Exact repetition is required: reproduce every line of the data.

**Items from a data source**

===============

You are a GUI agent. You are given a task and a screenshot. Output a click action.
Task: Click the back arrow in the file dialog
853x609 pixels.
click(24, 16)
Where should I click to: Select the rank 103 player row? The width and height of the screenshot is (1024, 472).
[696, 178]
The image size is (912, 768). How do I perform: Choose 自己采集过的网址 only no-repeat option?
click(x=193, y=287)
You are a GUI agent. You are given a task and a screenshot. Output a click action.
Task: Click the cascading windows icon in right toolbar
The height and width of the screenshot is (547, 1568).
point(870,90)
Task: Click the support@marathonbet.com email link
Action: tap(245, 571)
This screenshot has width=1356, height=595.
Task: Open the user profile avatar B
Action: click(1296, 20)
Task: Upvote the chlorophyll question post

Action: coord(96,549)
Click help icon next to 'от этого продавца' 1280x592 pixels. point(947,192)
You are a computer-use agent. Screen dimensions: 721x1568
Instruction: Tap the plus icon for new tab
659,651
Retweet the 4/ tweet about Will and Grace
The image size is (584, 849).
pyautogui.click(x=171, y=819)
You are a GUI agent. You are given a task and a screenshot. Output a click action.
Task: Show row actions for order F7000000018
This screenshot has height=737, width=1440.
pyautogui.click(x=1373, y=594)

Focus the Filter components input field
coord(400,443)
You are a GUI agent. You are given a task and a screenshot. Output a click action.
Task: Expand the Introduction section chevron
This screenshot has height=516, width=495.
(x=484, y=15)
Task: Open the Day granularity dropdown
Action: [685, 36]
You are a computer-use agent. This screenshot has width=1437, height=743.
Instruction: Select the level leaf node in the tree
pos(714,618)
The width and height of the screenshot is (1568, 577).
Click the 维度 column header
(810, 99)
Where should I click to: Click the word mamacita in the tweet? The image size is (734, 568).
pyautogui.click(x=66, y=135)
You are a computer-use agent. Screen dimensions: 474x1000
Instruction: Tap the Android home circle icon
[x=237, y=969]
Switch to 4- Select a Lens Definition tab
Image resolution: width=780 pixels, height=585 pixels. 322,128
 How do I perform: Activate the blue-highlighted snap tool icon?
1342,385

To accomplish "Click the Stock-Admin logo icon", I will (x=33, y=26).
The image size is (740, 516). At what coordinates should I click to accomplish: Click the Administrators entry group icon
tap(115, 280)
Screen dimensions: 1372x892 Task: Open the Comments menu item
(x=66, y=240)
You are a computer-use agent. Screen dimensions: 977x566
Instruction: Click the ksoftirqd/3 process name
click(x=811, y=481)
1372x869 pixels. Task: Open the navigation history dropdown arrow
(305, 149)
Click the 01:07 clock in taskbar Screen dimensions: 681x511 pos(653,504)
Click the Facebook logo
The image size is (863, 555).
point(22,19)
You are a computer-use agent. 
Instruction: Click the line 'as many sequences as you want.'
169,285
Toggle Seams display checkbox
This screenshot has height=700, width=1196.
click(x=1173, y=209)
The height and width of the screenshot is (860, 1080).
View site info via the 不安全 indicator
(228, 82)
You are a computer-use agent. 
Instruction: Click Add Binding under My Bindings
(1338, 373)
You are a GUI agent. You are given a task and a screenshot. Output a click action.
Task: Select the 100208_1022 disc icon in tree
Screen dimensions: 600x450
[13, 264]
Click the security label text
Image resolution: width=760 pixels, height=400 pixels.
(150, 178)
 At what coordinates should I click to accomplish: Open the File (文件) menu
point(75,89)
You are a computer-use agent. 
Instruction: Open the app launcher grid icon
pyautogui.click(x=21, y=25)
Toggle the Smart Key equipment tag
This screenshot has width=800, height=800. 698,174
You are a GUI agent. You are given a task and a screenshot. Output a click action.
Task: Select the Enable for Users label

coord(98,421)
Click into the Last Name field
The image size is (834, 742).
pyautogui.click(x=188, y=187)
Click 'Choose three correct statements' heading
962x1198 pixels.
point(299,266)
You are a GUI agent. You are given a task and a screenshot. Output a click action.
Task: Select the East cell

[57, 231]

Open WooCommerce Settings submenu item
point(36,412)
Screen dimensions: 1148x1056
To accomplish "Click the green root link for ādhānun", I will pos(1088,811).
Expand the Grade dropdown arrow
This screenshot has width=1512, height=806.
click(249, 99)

===============

**Solution**
You are a GUI agent. You are given a task and a screenshot. Output a click action.
Task: Click the back arrow in the file dialog
853x609 pixels.
click(24, 16)
Where should I click to: Select the rank 103 player row? The width and height of the screenshot is (1024, 472).
[696, 178]
The image size is (912, 768). How do I perform: Choose 自己采集过的网址 only no-repeat option?
click(x=193, y=287)
You are a GUI agent. You are given a task and a screenshot. Output a click action.
Task: Click the cascading windows icon in right toolbar
The height and width of the screenshot is (547, 1568).
point(870,90)
Task: Click the support@marathonbet.com email link
Action: tap(245, 571)
This screenshot has width=1356, height=595.
Task: Open the user profile avatar B
Action: click(1296, 20)
Task: Upvote the chlorophyll question post

Action: coord(96,549)
Click help icon next to 'от этого продавца' 1280x592 pixels. point(947,192)
You are a computer-use agent. Screen dimensions: 721x1568
Instruction: Tap the plus icon for new tab
659,651
Retweet the 4/ tweet about Will and Grace
The image size is (584, 849).
pyautogui.click(x=171, y=819)
You are a GUI agent. You are given a task and a screenshot. Output a click action.
Task: Show row actions for order F7000000018
This screenshot has height=737, width=1440.
pyautogui.click(x=1373, y=594)

Focus the Filter components input field
coord(400,443)
You are a GUI agent. You are given a task and a screenshot. Output a click action.
Task: Expand the Introduction section chevron
This screenshot has height=516, width=495.
(x=484, y=15)
Task: Open the Day granularity dropdown
Action: [685, 36]
You are a computer-use agent. This screenshot has width=1437, height=743.
Instruction: Select the level leaf node in the tree
pos(714,618)
The width and height of the screenshot is (1568, 577).
Click the 维度 column header
(810, 99)
Where should I click to: Click the word mamacita in the tweet? The image size is (734, 568).
pyautogui.click(x=66, y=135)
You are a computer-use agent. Screen dimensions: 474x1000
Instruction: Tap the Android home circle icon
[x=237, y=969]
Switch to 4- Select a Lens Definition tab
Image resolution: width=780 pixels, height=585 pixels. 322,128
 How do I perform: Activate the blue-highlighted snap tool icon?
1342,385

To accomplish "Click the Stock-Admin logo icon", I will (x=33, y=26).
The image size is (740, 516). At what coordinates should I click to accomplish: Click the Administrators entry group icon
tap(115, 280)
Screen dimensions: 1372x892 Task: Open the Comments menu item
(x=66, y=240)
You are a computer-use agent. Screen dimensions: 977x566
Instruction: Click the ksoftirqd/3 process name
click(x=811, y=481)
1372x869 pixels. Task: Open the navigation history dropdown arrow
(305, 149)
Click the 01:07 clock in taskbar Screen dimensions: 681x511 pos(653,504)
Click the Facebook logo
The image size is (863, 555).
point(22,19)
You are a computer-use agent. 
Instruction: Click the line 'as many sequences as you want.'
169,285
Toggle Seams display checkbox
This screenshot has height=700, width=1196.
click(x=1173, y=209)
The height and width of the screenshot is (860, 1080).
View site info via the 不安全 indicator
(228, 82)
You are a computer-use agent. 
Instruction: Click Add Binding under My Bindings
(1338, 373)
You are a GUI agent. You are given a task and a screenshot. Output a click action.
Task: Select the 100208_1022 disc icon in tree
Screen dimensions: 600x450
[13, 264]
Click the security label text
Image resolution: width=760 pixels, height=400 pixels.
(150, 178)
 At what coordinates should I click to accomplish: Open the File (文件) menu
point(75,89)
You are a computer-use agent. 
Instruction: Open the app launcher grid icon
pyautogui.click(x=21, y=25)
Toggle the Smart Key equipment tag
This screenshot has width=800, height=800. 698,174
You are a GUI agent. You are given a task and a screenshot. Output a click action.
Task: Select the Enable for Users label

coord(98,421)
Click into the Last Name field
The image size is (834, 742).
pyautogui.click(x=188, y=187)
Click 'Choose three correct statements' heading
962x1198 pixels.
point(299,266)
You are a GUI agent. You are given a task and a screenshot. Output a click action.
Task: Select the East cell

[57, 231]

Open WooCommerce Settings submenu item
point(36,412)
Screen dimensions: 1148x1056
To accomplish "Click the green root link for ādhānun", I will pos(1088,811).
Expand the Grade dropdown arrow
This screenshot has width=1512, height=806.
click(249, 99)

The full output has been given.